The field of topological quantum matter in recent years developed explosively in materials science and condensed matter physics. One of main reasons is the precise theoretical predictions and experimental discovery of intrinsic topological materials. Tracing back the research history in magnetic topological physics, most of the previous experimental works are based on magnetically doped TIs and heterostructures [14, 15, 16, 17, 18, 25, 26, 27, 28], which are quite complex and challenge to study [65, 66]. The research progress have been greatly prompted by discovering intrinsic magnetic TI material MnBi₂Te₄ [35, 40]. However, the co-antisite defects in Mn and Bi layers drastically suppress the exchange gap by several order of magnitude [67, 68, 69], which fundamentally deteriorates magnetic topological states. Meanwhile, few layers MnBi₂Te₄ with topologically nontrivial bands are too thick to tune efficiently. Finally, layered MnBi₂Te₄ usually contain Bi₂Te₃ layers, which further complicates the electronic structure with undesired topology. The V₂WS₄-family materials satisfy all these material characteristics of simple, magnetic and topological. For example, monolayer V₂WS₄ is QAH insulator, in contrast to trivial FM insulator of monolayer MnBi₂Te₄. Therefore, the techniques developed for 2D materials with versatile tunability can be readily applied to V₂WS₄ family. We anticipate that van der Waals heterostructures integrating V₂WS₄ family with other magnetic or superconducting 2D materials will provide fertile ground for exploring exotic topological quantum phenomena.

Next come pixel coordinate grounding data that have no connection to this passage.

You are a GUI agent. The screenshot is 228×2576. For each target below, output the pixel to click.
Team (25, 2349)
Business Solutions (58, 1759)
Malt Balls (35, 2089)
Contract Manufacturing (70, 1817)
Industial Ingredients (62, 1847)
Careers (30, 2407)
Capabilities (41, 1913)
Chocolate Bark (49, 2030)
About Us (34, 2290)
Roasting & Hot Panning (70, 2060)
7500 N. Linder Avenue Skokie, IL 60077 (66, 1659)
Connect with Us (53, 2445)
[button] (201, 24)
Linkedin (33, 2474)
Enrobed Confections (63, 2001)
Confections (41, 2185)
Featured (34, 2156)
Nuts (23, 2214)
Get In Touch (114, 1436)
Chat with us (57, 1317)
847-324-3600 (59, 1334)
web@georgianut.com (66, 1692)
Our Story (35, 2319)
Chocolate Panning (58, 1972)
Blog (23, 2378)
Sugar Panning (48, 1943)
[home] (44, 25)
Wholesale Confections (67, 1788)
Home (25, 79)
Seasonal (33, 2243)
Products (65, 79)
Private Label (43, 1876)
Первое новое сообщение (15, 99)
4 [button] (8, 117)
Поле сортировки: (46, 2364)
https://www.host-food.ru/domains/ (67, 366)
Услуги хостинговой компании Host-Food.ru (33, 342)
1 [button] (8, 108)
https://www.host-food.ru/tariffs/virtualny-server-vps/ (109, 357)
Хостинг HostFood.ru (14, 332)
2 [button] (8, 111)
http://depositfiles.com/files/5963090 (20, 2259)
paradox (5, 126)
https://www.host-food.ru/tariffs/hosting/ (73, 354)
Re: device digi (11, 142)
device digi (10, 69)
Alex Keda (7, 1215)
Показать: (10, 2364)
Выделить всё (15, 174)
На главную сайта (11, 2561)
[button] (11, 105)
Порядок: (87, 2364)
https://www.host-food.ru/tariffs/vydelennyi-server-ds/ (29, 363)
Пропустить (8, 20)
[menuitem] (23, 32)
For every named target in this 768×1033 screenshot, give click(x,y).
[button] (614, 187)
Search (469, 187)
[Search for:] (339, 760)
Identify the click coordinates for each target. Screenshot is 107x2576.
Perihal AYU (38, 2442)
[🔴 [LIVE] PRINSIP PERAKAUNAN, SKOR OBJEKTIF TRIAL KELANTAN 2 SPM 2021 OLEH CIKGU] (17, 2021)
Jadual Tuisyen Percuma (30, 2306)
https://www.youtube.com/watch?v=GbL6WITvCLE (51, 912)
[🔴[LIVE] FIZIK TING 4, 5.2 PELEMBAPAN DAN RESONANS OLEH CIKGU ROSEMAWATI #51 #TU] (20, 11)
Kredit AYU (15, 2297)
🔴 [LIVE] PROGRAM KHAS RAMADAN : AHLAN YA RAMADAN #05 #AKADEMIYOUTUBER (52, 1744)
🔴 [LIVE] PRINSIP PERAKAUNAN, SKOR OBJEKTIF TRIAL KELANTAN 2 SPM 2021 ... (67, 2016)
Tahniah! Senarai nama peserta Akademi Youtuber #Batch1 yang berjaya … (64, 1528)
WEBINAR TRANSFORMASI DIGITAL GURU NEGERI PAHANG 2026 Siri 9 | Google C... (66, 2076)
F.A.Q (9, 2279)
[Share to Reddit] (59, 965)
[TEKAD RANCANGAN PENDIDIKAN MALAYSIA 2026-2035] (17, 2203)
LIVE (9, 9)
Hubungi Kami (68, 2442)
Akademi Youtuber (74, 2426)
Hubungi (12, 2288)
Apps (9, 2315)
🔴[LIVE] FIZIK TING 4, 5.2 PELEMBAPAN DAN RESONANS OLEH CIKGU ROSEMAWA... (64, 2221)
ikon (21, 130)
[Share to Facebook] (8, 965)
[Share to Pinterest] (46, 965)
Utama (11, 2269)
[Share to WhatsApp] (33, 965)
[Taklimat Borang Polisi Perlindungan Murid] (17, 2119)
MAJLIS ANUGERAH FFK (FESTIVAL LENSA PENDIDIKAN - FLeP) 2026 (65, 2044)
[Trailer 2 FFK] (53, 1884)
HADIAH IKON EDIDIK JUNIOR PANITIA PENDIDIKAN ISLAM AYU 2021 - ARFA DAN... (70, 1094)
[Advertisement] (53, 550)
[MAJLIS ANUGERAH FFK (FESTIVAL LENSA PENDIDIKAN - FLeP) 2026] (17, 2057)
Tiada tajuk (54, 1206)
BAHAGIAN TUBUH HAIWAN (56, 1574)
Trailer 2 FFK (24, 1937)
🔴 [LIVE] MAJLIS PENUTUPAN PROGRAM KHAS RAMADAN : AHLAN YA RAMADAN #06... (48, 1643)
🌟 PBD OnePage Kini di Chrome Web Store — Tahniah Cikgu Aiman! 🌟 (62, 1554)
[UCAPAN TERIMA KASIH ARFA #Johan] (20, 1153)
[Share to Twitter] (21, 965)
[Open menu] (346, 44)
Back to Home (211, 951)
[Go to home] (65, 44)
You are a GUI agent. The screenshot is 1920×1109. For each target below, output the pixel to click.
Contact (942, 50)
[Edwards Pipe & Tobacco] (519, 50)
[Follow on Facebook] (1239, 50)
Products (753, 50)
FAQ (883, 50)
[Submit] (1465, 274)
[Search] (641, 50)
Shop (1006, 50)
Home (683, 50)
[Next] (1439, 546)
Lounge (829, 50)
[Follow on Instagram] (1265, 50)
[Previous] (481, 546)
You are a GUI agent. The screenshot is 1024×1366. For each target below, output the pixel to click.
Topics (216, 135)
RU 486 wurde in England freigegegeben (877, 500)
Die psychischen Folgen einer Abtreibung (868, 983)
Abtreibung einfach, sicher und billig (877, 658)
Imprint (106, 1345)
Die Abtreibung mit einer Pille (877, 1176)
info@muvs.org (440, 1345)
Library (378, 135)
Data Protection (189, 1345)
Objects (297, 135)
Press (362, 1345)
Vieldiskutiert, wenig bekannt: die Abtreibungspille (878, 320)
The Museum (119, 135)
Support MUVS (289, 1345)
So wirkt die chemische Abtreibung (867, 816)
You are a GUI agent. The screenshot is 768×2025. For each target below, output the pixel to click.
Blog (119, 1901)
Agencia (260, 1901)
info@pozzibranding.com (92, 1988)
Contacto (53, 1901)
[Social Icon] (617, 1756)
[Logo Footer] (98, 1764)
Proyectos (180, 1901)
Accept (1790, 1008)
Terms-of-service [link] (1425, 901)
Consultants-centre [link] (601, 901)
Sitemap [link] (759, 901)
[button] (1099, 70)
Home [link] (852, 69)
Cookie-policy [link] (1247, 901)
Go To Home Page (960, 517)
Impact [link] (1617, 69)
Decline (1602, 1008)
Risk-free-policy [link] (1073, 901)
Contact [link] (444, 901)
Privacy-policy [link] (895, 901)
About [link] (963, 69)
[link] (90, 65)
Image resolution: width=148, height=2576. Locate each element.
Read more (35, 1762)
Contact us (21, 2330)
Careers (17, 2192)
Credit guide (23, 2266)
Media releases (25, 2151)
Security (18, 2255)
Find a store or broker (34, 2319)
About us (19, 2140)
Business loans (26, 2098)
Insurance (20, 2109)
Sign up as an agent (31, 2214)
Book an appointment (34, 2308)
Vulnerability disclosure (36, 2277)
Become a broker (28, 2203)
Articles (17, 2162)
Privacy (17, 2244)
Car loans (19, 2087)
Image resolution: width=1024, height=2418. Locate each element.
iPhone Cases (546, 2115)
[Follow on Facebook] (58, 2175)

In summary, our work uncovers a large class of intrinsic magnetic TI materials with extremely rich topological quantum states of exceptional characteristics in different spatial dimensions. The broad range of candidate materials suggests that the underlying physics is quite general. We anticipate this will further enrich the magnetic TI family and provide a new material platform for exotic topological phenomena.